**REQUEST**
Return every line of the listing below that contains the string "width".
----
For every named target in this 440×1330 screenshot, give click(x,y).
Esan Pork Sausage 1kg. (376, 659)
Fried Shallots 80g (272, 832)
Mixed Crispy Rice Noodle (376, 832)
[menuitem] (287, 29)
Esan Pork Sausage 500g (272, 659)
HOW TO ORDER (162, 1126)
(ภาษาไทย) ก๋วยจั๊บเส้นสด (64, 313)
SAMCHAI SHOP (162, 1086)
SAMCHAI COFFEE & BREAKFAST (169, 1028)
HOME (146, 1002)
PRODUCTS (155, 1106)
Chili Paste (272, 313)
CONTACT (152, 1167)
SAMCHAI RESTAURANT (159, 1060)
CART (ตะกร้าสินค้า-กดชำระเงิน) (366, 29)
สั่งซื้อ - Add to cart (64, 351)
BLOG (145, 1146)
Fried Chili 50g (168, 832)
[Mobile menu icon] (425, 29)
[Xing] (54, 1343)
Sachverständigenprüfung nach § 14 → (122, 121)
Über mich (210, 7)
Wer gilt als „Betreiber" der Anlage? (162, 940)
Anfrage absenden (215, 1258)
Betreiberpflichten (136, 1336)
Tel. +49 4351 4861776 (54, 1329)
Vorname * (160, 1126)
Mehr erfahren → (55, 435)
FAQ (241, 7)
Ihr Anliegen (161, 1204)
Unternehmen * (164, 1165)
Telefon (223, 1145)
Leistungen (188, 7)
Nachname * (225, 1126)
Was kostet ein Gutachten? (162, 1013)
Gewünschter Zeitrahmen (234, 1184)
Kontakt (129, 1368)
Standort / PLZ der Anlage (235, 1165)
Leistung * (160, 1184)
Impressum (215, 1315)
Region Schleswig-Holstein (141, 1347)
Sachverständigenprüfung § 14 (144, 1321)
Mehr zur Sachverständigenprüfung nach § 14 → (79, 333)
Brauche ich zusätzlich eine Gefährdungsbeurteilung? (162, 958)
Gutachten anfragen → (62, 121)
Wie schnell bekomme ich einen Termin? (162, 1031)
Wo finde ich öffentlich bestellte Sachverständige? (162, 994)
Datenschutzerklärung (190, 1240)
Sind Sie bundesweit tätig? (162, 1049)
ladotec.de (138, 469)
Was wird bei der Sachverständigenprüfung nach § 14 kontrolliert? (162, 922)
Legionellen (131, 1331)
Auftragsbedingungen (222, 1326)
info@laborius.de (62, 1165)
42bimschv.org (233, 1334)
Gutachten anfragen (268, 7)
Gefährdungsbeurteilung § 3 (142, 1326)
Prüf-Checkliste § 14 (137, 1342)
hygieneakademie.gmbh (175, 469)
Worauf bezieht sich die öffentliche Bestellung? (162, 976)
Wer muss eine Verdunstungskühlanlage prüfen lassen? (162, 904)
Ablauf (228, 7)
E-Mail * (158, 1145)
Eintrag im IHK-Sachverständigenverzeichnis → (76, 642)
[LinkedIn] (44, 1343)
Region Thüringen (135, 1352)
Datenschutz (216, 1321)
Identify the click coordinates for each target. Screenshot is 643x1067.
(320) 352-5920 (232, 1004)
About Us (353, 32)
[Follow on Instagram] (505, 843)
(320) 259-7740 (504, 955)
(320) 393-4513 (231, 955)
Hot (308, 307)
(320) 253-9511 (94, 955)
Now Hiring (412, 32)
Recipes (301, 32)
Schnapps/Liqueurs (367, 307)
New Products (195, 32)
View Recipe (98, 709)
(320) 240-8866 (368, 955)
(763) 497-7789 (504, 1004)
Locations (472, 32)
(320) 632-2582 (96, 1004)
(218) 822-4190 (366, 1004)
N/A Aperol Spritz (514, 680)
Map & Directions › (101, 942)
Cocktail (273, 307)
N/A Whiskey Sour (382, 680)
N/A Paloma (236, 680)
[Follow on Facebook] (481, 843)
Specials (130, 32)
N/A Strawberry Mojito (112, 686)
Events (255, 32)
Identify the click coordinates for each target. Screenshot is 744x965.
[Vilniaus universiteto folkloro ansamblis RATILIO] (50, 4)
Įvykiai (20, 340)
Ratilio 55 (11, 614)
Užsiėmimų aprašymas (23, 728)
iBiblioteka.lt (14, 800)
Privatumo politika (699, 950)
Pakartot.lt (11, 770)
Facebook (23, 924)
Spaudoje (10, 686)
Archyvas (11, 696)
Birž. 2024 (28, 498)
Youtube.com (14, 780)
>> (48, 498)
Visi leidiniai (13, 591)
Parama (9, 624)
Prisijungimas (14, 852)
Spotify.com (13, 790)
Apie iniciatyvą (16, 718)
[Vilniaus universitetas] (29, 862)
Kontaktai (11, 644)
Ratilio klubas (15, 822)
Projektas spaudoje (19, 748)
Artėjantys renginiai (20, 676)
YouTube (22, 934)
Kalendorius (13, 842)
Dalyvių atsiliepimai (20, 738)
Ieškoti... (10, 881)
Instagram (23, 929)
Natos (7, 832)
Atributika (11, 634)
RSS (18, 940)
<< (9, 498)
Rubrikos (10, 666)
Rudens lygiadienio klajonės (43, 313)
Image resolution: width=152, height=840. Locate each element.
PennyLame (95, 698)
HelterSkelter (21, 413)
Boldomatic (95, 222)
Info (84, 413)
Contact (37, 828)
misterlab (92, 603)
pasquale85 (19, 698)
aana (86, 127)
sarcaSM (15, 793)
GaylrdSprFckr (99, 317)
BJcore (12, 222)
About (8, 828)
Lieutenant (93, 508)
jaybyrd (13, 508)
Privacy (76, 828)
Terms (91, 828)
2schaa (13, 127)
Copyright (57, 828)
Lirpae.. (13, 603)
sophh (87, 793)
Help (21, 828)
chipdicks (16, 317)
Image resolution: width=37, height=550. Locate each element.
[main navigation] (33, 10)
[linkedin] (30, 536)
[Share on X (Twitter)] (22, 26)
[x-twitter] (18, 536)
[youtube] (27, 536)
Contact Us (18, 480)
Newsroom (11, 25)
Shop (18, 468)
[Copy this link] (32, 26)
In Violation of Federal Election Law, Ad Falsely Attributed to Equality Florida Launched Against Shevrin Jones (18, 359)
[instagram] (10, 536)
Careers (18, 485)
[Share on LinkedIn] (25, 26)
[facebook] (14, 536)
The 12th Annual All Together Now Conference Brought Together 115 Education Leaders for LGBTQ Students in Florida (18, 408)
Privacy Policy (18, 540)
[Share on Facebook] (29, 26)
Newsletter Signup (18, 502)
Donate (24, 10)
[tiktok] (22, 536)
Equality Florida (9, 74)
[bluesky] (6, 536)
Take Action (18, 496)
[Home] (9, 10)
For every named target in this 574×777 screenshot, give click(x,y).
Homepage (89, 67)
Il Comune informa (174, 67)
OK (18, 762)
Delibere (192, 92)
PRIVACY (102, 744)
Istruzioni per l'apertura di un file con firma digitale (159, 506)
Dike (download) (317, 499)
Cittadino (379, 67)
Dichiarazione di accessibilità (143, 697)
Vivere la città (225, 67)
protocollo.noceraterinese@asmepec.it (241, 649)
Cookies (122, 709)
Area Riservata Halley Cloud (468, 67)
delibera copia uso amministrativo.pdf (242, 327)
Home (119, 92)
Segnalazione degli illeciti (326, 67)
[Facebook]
----
**EXERCISE ANSWER**
Image resolution: width=152, height=840. Locate each element.
Image resolution: width=37, height=550. Locate each element.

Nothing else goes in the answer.